私たちは大企業の中でこのような市場領域に限らない銀行業務を対象に、数理的な強みを持つチームで、0→1を生み出し、自由度のある技術選択ができるベンチャーのような環境を一緒に楽しめる方にこそ、仲間に加わっていただきたいと考えています。
データサイエンス業務の上流から下流まで主体的に携わり、ユーザー本位でソリューション提供に取り組める環境は、すでに他業界でデータサイエンティストや機械学習エンジニアとして業務に取り組まれていた方にとって、これまでよりも業務領域・扱えるデータの幅を広げ、挑戦、成長できる機会になると考えています。金融業界の出身である必要はありません。金融のドメイン知識は入行後の研修や、仕事の中で学ぶことになりますので、金融に興味をお持ちなら大丈夫です。
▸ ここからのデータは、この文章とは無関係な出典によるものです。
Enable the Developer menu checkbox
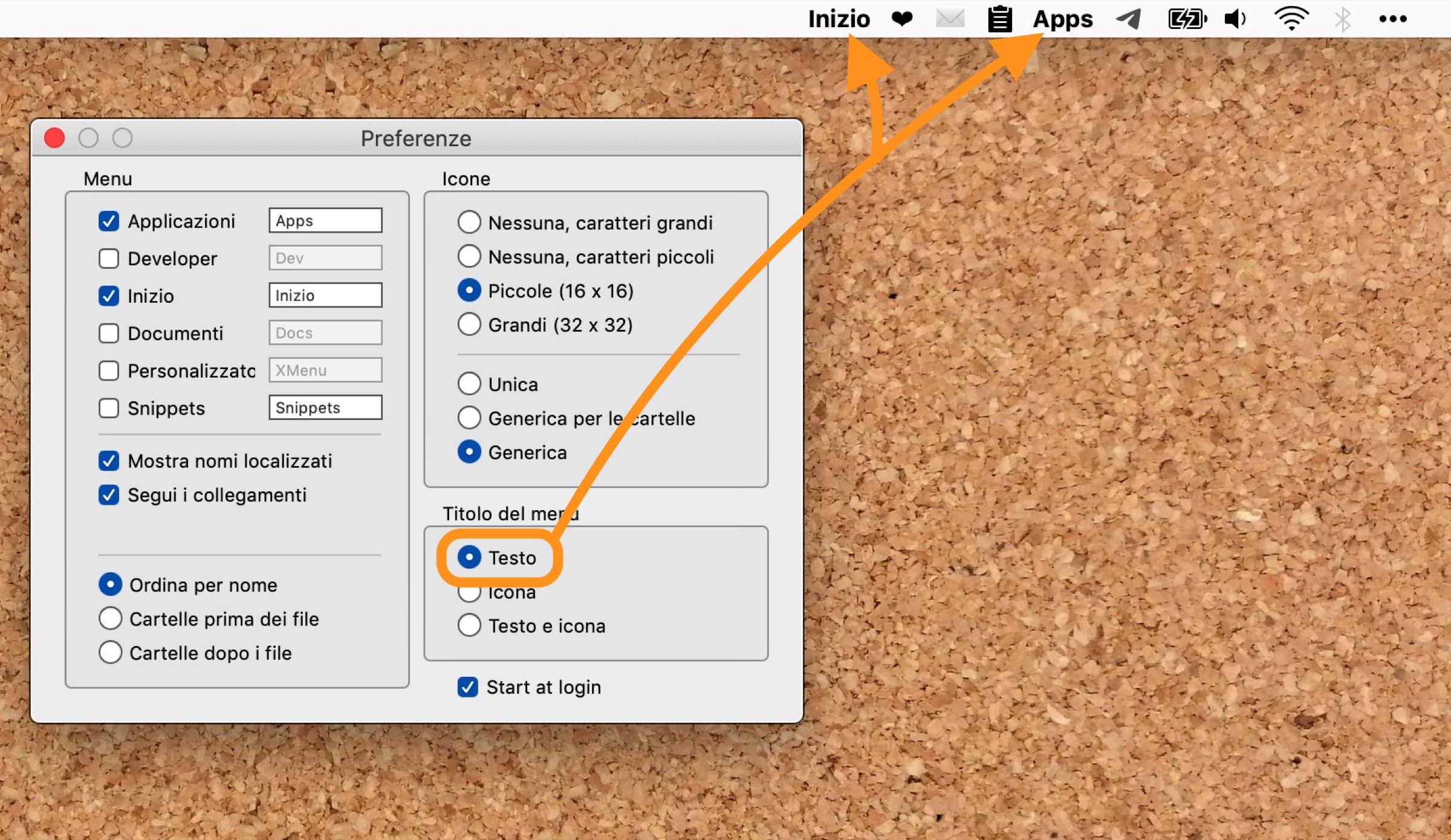This screenshot has height=840, width=1451. pos(109,259)
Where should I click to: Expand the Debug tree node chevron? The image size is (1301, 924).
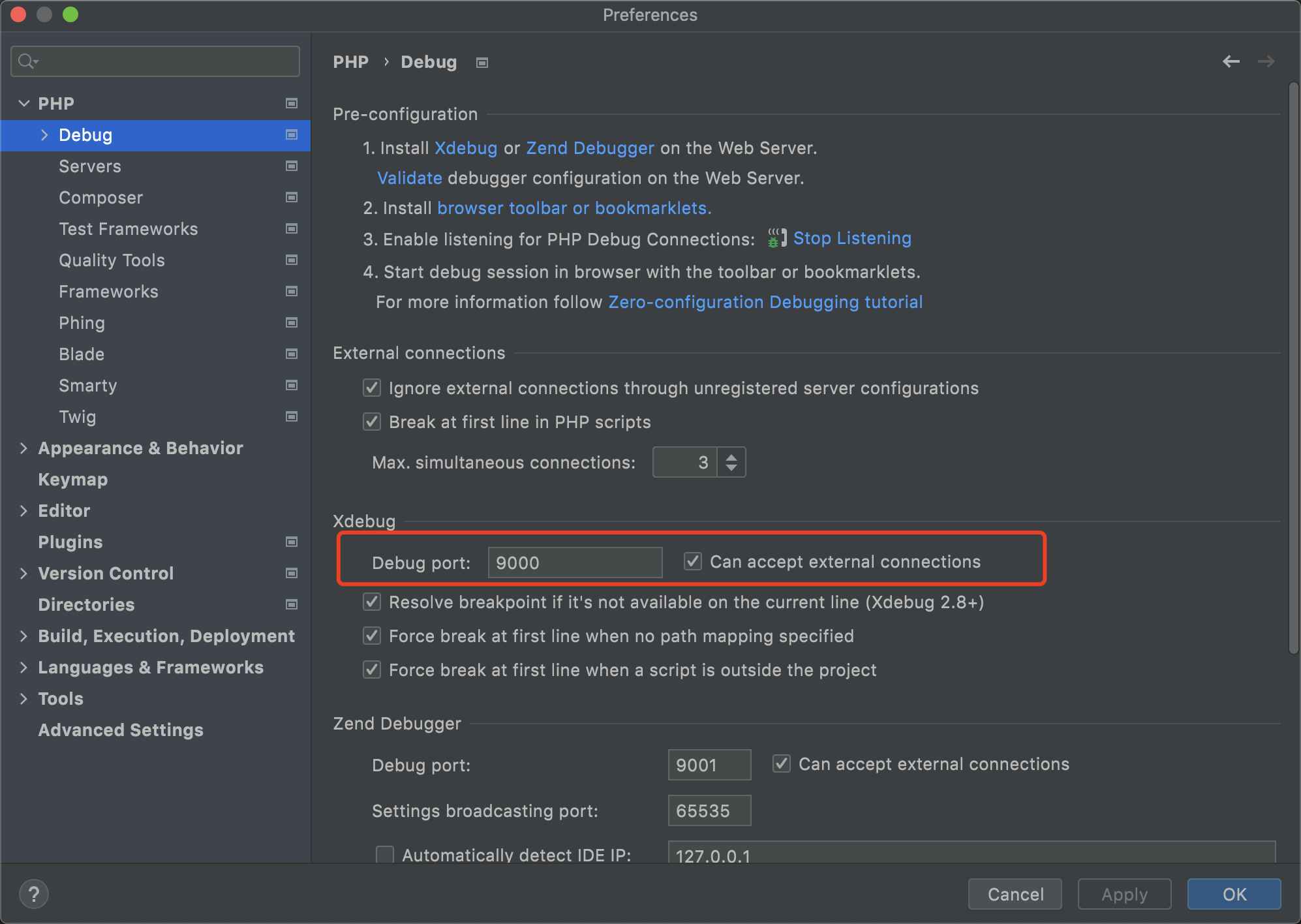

またKaggleやその他データ分析コンペティションで入賞したり、MLOps基盤を構築・運用されていたり、AWSで業務インフラを組んだことがあるといった実践的なスキルは必須ではないですが、歓迎します。
私は金融工学・デリバティブ領域のドメイン知識、エンジニアリング領域での強みを身につけ、現在はデータサイエンティストとして新たに機械学習についての専門性を習得しようとしています。当行が、「世界が進むチカラ」となり、将来的には社会全体にインパクトを与えるようなソリューションを提供できたらと考えています。
まずは直面する課題としっかり向き合って地道にソリューション提供の実績を積み上げていきますが、新しいことに挑むのはいつだって気持ちの高まることです。私のチャレンジも始まったばかりです。